Your objective —
Please reproduce the records below, swapping "GUI agent" for "UI agent" and keeping everything else the same.
--- Start Data shown ---
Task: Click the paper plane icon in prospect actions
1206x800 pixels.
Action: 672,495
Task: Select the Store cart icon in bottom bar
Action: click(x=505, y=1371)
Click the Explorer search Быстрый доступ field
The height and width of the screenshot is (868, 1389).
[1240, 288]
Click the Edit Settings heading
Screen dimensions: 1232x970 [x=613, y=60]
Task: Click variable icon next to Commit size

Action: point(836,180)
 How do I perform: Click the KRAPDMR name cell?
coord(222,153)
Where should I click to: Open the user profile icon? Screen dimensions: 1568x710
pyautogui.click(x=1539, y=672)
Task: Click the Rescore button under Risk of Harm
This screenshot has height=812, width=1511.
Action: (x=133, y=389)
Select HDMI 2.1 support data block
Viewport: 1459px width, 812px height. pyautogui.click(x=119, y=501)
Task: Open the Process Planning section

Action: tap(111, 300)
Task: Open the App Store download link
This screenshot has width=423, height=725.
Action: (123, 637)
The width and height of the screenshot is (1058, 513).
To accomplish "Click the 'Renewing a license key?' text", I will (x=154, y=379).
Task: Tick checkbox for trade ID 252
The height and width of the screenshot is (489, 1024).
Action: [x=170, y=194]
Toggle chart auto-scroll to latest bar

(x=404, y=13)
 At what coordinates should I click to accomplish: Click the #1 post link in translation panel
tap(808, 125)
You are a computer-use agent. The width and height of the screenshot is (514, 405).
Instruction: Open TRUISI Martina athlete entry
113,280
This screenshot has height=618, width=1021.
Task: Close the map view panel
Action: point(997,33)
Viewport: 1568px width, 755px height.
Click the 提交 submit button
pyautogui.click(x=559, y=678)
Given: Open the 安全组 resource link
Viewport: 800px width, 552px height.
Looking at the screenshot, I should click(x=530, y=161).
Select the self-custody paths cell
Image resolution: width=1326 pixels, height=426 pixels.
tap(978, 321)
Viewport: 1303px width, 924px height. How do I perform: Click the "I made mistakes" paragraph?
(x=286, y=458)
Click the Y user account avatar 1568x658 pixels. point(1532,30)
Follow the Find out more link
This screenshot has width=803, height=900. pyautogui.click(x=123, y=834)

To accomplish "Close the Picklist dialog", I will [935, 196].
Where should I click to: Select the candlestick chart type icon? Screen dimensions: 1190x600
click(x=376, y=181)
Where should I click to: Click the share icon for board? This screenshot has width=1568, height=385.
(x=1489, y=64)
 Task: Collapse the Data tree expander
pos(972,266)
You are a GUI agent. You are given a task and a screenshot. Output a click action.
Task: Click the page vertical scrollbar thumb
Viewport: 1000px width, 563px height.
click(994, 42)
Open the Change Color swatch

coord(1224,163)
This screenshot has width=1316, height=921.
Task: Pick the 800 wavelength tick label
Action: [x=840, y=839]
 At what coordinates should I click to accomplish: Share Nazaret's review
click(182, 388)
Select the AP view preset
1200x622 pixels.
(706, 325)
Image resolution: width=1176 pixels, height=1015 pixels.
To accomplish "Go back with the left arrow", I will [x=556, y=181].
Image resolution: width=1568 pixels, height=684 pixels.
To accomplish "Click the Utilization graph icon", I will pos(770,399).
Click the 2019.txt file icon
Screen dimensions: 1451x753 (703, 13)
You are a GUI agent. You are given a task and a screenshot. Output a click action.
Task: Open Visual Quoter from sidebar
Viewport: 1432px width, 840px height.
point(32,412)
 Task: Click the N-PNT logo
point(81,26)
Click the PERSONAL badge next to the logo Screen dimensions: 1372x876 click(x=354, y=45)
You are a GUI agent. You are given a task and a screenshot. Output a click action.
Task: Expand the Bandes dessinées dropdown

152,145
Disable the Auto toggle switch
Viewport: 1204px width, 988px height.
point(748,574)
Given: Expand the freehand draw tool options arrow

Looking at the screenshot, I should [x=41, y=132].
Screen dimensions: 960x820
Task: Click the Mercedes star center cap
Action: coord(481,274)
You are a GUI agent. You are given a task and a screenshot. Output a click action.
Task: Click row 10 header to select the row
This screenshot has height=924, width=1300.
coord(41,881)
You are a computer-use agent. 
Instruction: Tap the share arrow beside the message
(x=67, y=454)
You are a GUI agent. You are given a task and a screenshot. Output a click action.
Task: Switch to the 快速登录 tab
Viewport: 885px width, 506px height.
--- End Data shown ---
The answer —
Task: Click the paper plane icon in prospect actions
1206x800 pixels.
Action: 672,495
Task: Select the Store cart icon in bottom bar
Action: click(x=505, y=1371)
Click the Explorer search Быстрый доступ field
The height and width of the screenshot is (868, 1389).
[1240, 288]
Click the Edit Settings heading
Screen dimensions: 1232x970 [x=613, y=60]
Task: Click variable icon next to Commit size

Action: point(836,180)
 How do I perform: Click the KRAPDMR name cell?
coord(222,153)
Where should I click to: Open the user profile icon? Screen dimensions: 1568x710
pyautogui.click(x=1539, y=672)
Task: Click the Rescore button under Risk of Harm
This screenshot has height=812, width=1511.
Action: (x=133, y=389)
Select HDMI 2.1 support data block
Viewport: 1459px width, 812px height. pyautogui.click(x=119, y=501)
Task: Open the Process Planning section

Action: tap(111, 300)
Task: Open the App Store download link
This screenshot has width=423, height=725.
Action: (123, 637)
The width and height of the screenshot is (1058, 513).
To accomplish "Click the 'Renewing a license key?' text", I will (x=154, y=379).
Task: Tick checkbox for trade ID 252
The height and width of the screenshot is (489, 1024).
Action: [x=170, y=194]
Toggle chart auto-scroll to latest bar

(x=404, y=13)
 At what coordinates should I click to accomplish: Click the #1 post link in translation panel
tap(808, 125)
You are a computer-use agent. The width and height of the screenshot is (514, 405).
Instruction: Open TRUISI Martina athlete entry
113,280
This screenshot has height=618, width=1021.
Task: Close the map view panel
Action: point(997,33)
Viewport: 1568px width, 755px height.
Click the 提交 submit button
pyautogui.click(x=559, y=678)
Given: Open the 安全组 resource link
Viewport: 800px width, 552px height.
Looking at the screenshot, I should click(x=530, y=161).
Select the self-custody paths cell
Image resolution: width=1326 pixels, height=426 pixels.
tap(978, 321)
Viewport: 1303px width, 924px height. How do I perform: Click the "I made mistakes" paragraph?
(x=286, y=458)
Click the Y user account avatar 1568x658 pixels. point(1532,30)
Follow the Find out more link
This screenshot has width=803, height=900. pyautogui.click(x=123, y=834)

To accomplish "Close the Picklist dialog", I will [935, 196].
Where should I click to: Select the candlestick chart type icon? Screen dimensions: 1190x600
click(x=376, y=181)
Where should I click to: Click the share icon for board? This screenshot has width=1568, height=385.
(x=1489, y=64)
 Task: Collapse the Data tree expander
pos(972,266)
You are a UI agent. You are given a task and a screenshot. Output a click action.
Task: Click the page vertical scrollbar thumb
Viewport: 1000px width, 563px height.
click(994, 42)
Open the Change Color swatch

coord(1224,163)
This screenshot has width=1316, height=921.
Task: Pick the 800 wavelength tick label
Action: [x=840, y=839]
 At what coordinates should I click to accomplish: Share Nazaret's review
click(182, 388)
Select the AP view preset
1200x622 pixels.
(706, 325)
Image resolution: width=1176 pixels, height=1015 pixels.
To accomplish "Go back with the left arrow", I will [x=556, y=181].
Image resolution: width=1568 pixels, height=684 pixels.
To accomplish "Click the Utilization graph icon", I will pos(770,399).
Click the 2019.txt file icon
Screen dimensions: 1451x753 (703, 13)
You are a UI agent. You are given a task and a screenshot. Output a click action.
Task: Open Visual Quoter from sidebar
Viewport: 1432px width, 840px height.
point(32,412)
 Task: Click the N-PNT logo
point(81,26)
Click the PERSONAL badge next to the logo Screen dimensions: 1372x876 click(x=354, y=45)
You are a UI agent. You are given a task and a screenshot. Output a click action.
Task: Expand the Bandes dessinées dropdown

152,145
Disable the Auto toggle switch
Viewport: 1204px width, 988px height.
point(748,574)
Given: Expand the freehand draw tool options arrow

Looking at the screenshot, I should [x=41, y=132].
Screen dimensions: 960x820
Task: Click the Mercedes star center cap
Action: coord(481,274)
You are a UI agent. You are given a task and a screenshot. Output a click action.
Task: Click row 10 header to select the row
This screenshot has height=924, width=1300.
coord(41,881)
You are a computer-use agent. 
Instruction: Tap the share arrow beside the message
(x=67, y=454)
You are a UI agent. You are given a task and a screenshot. Output a click action.
Task: Switch to the 快速登录 tab
Viewport: 885px width, 506px height.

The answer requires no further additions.